[Given information]

• • • • •

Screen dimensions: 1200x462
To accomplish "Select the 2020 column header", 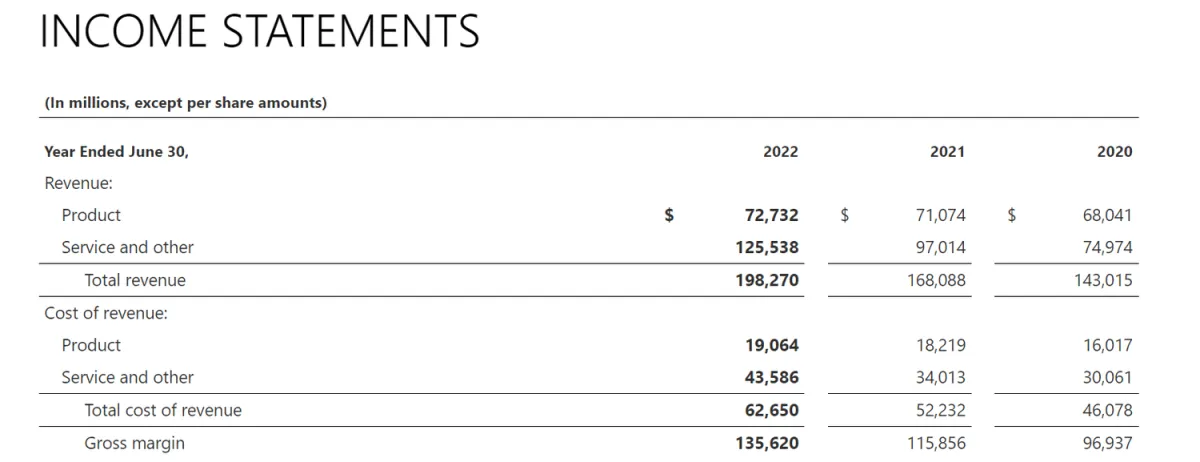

• • • • •

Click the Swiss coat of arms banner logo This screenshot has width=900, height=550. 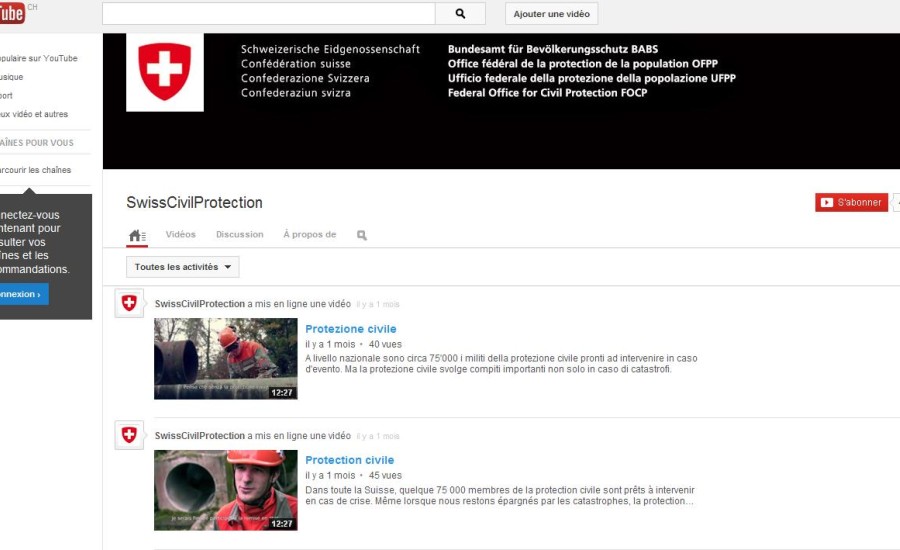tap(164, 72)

• • • • •

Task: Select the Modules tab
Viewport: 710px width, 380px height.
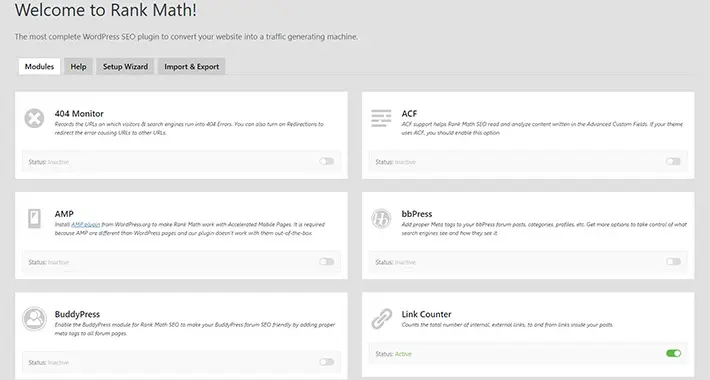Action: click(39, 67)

• • • • •

[Problem to solve]
Exact copy, pictures excluded: every line above from the one containing "Screen dimensions: 1200x462" to the one containing "the 2020 column", inclusive, and nothing more.

[Response to the exercise]
Screen dimensions: 1200x462
To accomplish "Select the 2020 column header", 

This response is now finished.